[Material to process]:
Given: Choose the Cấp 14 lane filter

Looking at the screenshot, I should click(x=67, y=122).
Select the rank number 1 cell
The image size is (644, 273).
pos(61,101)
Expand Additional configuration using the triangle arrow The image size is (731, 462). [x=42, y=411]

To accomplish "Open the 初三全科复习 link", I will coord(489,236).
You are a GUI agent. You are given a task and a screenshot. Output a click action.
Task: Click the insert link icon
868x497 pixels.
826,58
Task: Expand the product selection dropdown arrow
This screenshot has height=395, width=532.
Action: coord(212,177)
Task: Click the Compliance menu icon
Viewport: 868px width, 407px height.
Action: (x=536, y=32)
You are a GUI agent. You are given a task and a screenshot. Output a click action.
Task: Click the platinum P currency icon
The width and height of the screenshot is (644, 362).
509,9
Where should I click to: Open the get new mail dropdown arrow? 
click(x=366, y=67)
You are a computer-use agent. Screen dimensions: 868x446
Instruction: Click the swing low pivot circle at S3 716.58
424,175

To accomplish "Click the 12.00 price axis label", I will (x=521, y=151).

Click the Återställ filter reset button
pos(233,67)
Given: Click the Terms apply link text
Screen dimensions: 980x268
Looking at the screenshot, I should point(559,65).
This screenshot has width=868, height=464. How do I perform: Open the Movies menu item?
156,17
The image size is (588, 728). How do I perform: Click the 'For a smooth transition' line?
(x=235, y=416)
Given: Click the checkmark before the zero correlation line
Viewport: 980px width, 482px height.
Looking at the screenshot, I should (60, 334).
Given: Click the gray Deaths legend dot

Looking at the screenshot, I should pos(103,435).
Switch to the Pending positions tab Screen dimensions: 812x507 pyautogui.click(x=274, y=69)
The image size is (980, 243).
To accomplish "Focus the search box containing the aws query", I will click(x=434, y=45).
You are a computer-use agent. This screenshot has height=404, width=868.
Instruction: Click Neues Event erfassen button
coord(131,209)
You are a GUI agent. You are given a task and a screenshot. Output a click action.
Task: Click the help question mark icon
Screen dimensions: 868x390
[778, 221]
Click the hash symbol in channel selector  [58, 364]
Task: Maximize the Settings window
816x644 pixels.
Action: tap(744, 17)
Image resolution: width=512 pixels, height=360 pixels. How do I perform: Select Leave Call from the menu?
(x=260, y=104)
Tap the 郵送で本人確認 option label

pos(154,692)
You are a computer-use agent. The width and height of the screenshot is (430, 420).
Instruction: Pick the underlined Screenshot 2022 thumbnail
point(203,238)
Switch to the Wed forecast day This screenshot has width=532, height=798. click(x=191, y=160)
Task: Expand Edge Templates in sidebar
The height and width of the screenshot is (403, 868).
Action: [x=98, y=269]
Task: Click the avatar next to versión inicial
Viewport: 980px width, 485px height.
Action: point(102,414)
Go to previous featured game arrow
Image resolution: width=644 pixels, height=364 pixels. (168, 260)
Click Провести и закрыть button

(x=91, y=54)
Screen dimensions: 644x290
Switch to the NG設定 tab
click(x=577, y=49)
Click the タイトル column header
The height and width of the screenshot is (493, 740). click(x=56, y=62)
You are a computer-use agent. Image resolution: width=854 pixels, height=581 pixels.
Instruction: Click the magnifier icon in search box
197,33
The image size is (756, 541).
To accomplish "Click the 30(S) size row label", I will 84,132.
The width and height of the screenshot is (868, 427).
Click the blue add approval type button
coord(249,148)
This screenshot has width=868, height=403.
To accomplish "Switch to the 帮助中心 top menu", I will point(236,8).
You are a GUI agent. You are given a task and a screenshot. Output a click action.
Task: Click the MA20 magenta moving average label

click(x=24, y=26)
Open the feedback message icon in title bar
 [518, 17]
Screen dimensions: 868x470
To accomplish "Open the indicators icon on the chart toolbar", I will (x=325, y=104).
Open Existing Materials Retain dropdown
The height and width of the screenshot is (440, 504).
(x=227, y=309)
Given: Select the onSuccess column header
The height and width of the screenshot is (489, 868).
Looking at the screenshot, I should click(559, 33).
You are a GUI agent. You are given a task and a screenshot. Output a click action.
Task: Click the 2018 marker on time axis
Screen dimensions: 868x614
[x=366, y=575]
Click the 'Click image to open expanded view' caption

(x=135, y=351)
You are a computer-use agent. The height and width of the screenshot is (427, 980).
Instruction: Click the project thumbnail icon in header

[Problem]: Everything in the material above needs to be transcribed exactly.

[Written answer]:
Given: Choose the Cấp 14 lane filter

Looking at the screenshot, I should click(x=67, y=122).
Select the rank number 1 cell
The image size is (644, 273).
pos(61,101)
Expand Additional configuration using the triangle arrow The image size is (731, 462). [x=42, y=411]

To accomplish "Open the 初三全科复习 link", I will coord(489,236).
You are a GUI agent. You are given a task and a screenshot. Output a click action.
Task: Click the insert link icon
868x497 pixels.
826,58
Task: Expand the product selection dropdown arrow
This screenshot has height=395, width=532.
Action: coord(212,177)
Task: Click the Compliance menu icon
Viewport: 868px width, 407px height.
Action: (x=536, y=32)
You are a GUI agent. You are given a task and a screenshot. Output a click action.
Task: Click the platinum P currency icon
The width and height of the screenshot is (644, 362).
509,9
Where should I click to: Open the get new mail dropdown arrow? 
click(x=366, y=67)
You are a computer-use agent. Screen dimensions: 868x446
Instruction: Click the swing low pivot circle at S3 716.58
424,175

To accomplish "Click the 12.00 price axis label", I will (x=521, y=151).

Click the Återställ filter reset button
pos(233,67)
Given: Click the Terms apply link text
Screen dimensions: 980x268
Looking at the screenshot, I should point(559,65).
This screenshot has width=868, height=464. How do I perform: Open the Movies menu item?
156,17
The image size is (588, 728). How do I perform: Click the 'For a smooth transition' line?
(x=235, y=416)
Given: Click the checkmark before the zero correlation line
Viewport: 980px width, 482px height.
Looking at the screenshot, I should (60, 334).
Given: Click the gray Deaths legend dot

Looking at the screenshot, I should pos(103,435).
Switch to the Pending positions tab Screen dimensions: 812x507 pyautogui.click(x=274, y=69)
The image size is (980, 243).
To accomplish "Focus the search box containing the aws query", I will click(x=434, y=45).
You are a computer-use agent. This screenshot has height=404, width=868.
Instruction: Click Neues Event erfassen button
coord(131,209)
You are a GUI agent. You are given a task and a screenshot. Output a click action.
Task: Click the help question mark icon
Screen dimensions: 868x390
[778, 221]
Click the hash symbol in channel selector  [58, 364]
Task: Maximize the Settings window
816x644 pixels.
Action: tap(744, 17)
Image resolution: width=512 pixels, height=360 pixels. How do I perform: Select Leave Call from the menu?
(x=260, y=104)
Tap the 郵送で本人確認 option label

pos(154,692)
You are a computer-use agent. The width and height of the screenshot is (430, 420).
Instruction: Pick the underlined Screenshot 2022 thumbnail
point(203,238)
Switch to the Wed forecast day This screenshot has width=532, height=798. click(x=191, y=160)
Task: Expand Edge Templates in sidebar
The height and width of the screenshot is (403, 868).
Action: [x=98, y=269]
Task: Click the avatar next to versión inicial
Viewport: 980px width, 485px height.
Action: point(102,414)
Go to previous featured game arrow
Image resolution: width=644 pixels, height=364 pixels. (168, 260)
Click Провести и закрыть button

(x=91, y=54)
Screen dimensions: 644x290
Switch to the NG設定 tab
click(x=577, y=49)
Click the タイトル column header
The height and width of the screenshot is (493, 740). click(x=56, y=62)
You are a computer-use agent. Image resolution: width=854 pixels, height=581 pixels.
Instruction: Click the magnifier icon in search box
197,33
The image size is (756, 541).
To accomplish "Click the 30(S) size row label", I will 84,132.
The width and height of the screenshot is (868, 427).
Click the blue add approval type button
coord(249,148)
This screenshot has width=868, height=403.
To accomplish "Switch to the 帮助中心 top menu", I will point(236,8).
You are a GUI agent. You are given a task and a screenshot. Output a click action.
Task: Click the MA20 magenta moving average label

click(x=24, y=26)
Open the feedback message icon in title bar
 [518, 17]
Screen dimensions: 868x470
To accomplish "Open the indicators icon on the chart toolbar", I will (x=325, y=104).
Open Existing Materials Retain dropdown
The height and width of the screenshot is (440, 504).
(x=227, y=309)
Given: Select the onSuccess column header
The height and width of the screenshot is (489, 868).
Looking at the screenshot, I should click(559, 33).
You are a GUI agent. You are given a task and a screenshot. Output a click action.
Task: Click the 2018 marker on time axis
Screen dimensions: 868x614
[x=366, y=575]
Click the 'Click image to open expanded view' caption

(x=135, y=351)
You are a computer-use agent. The height and width of the screenshot is (427, 980).
Instruction: Click the project thumbnail icon in header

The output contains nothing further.